Das Zitat stammt von Fabiola Bloch von der unabhängigen Privatinitiative «Basel hilft mit». Diese widmet sich als «Nische» nicht der direkten Betreuung von Flüchtlingen, sondern der Annahme, Verpackung und Versendung von materieller Hilfe wie Kleidung und Spielsachen. Bloch war zuvor von Moderatorin Schröder Field gefragt worden, ob ihrer Meinung nach der Glaube eine Brücke oder ein Hindernis für die ehrenamtliche Hilfe sei. Bloch betonte, für sie als «Nicht-Religiöse» sei es unwichtig, aus welcher Motivation heraus sich die Helfer einsetzten; das sei auch fast nie Thema bei den Gesprächen untereinander.

Diakonischer Dienst

«Glaube gibt Kraft; er schafft aber auch Grenzen», ergänzte Imma Mäder vom SRK beider Basel, die aufgrund ihres Arbeitsgebers religionsneutral bleiben muss: «Wenn die Religion zu sehr im Zentrum des Lebens steht, ist man nicht mehr offen für anderes.» Glücklicherweise sei der Glaube aber bei den meisten Schweizern «nicht so stark, dass sie nicht mehr helfen könnten».
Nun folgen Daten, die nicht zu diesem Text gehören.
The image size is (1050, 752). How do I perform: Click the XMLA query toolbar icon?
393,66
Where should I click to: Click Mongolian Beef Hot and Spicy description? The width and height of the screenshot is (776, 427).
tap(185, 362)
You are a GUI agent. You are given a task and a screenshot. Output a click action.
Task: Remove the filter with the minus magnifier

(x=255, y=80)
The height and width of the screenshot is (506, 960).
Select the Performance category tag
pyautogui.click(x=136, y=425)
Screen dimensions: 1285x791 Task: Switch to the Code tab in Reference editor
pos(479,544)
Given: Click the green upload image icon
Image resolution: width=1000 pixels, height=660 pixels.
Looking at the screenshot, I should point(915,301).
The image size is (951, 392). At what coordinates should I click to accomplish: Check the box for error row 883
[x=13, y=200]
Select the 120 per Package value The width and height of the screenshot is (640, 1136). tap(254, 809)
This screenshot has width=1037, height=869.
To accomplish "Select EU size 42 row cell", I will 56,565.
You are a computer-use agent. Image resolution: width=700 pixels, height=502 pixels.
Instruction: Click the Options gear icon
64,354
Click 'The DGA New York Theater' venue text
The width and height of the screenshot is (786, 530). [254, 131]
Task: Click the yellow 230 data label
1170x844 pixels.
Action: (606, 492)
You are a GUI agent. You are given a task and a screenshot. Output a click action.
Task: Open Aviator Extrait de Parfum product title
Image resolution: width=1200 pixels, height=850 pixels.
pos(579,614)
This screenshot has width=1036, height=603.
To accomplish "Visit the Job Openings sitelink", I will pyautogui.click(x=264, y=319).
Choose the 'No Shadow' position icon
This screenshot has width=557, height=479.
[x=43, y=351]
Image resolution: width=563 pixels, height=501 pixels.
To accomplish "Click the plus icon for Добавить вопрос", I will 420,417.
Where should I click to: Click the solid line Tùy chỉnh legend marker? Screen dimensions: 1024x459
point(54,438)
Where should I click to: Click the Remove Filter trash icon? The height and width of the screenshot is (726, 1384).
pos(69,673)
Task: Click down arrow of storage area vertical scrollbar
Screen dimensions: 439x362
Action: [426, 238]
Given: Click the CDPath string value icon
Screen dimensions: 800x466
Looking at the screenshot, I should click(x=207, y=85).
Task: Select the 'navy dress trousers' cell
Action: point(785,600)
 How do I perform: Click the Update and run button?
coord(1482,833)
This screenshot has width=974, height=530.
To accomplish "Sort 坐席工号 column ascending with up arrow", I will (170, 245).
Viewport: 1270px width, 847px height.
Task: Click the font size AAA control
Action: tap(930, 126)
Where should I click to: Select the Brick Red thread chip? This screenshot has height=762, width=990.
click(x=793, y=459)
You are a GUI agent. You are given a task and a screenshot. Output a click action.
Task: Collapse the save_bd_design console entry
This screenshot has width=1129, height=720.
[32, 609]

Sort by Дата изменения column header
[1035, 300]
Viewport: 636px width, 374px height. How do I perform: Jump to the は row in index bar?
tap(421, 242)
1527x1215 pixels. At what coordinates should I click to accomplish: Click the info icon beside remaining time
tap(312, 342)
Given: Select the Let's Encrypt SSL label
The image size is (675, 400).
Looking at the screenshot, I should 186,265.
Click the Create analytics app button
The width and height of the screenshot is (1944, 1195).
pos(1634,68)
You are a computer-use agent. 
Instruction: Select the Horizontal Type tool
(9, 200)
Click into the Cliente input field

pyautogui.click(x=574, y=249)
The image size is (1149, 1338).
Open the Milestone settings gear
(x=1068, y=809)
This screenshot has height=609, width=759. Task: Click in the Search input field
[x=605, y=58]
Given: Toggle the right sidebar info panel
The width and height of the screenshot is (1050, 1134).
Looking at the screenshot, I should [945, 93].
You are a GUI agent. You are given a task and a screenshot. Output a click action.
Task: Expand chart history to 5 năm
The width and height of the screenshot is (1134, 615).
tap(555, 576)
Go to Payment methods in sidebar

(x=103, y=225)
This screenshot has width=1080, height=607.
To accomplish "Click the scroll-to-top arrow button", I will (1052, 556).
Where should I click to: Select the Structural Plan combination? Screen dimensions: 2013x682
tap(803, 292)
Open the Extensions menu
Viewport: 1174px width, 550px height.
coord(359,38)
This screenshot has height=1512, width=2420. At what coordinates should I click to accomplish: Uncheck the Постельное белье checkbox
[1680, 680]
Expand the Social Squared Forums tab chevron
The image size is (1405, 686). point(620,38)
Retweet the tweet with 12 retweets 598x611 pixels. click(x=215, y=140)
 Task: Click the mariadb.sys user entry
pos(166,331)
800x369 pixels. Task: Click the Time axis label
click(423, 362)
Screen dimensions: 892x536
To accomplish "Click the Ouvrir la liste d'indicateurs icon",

Roland Luzi vom Ökumenischen Seelsorgedienst für Asylsuchende, gläubiger Christ wie der vierte Vertreter der Basler Hilfsorganisationen, Christian Plüss vom Hilfewerk der Evangelischen Kirchen Schweiz (Heks) beider Basel, gab zu Bedenken, dass der diakonische Dienst selbstverständlich zum christlichen Glaube gehöre: Die Religion müsse bei diesem Dienst aber nicht im Vordergrund stehen.

Weihnachtsfest für Flüchtlinge?

Einig waren sich alle vier auch auf Schröder Fields Frage hin, wie ihre Münstergemeinde ein Weihnachtsfest für Flüchtlinge gestalten könne. Bloch, die neben ihrem Ehrenamt als Betreuerin für unbegleitete minderjährige Asylsuchende arbeitet, hat das bereits mit einem «Geschenkefest» getan, das Weihnachten allerdings nur als weltliches Fest vorstellte, um den Angehörigen aller Religionen die Teilnahme zu ermöglichen. Auch Plüss riet, die Feier «nicht zu nah an den Ritualen unserer Kirche» zu gestalten, trotzdem aber sinnlich mit viel Musik: «Wichtig ist, dass es nicht als ‹Angebot für euch› aufgezogen ist, sondern als ein Miteinander auf Augenhöhe.»

Luzi, der im grössten Schweizer Bundesasylzentrum in Muttenz BL direkt mit den Menschen zusammenarbeitet, wandte jedoch ein: «Weihnachtslieder dürfte man durchaus singen.» Allerdings sei das Münster als Münster bereits ein Problem für viele andersgläubige Flüchtlinge: «Wenn Sie im Asylzentrum feiern, bekommen Sie alle mit ins Boot.»

Die Veranstaltung im Bischofshof neben dem Basler Münster war die dritte von dreien in der Reihe «Fremde suchen Heimat» unter dem Motto «Was wird getan und was können wir tun?». An den ersten beiden Abenden sprach die Münstergemeinde mit Referenten über die Themen «Fremde und Heimat aus christlicher Perspektive» und «Die Flüchtlingsnot und die Schweizer Kirche: damals – und heute?»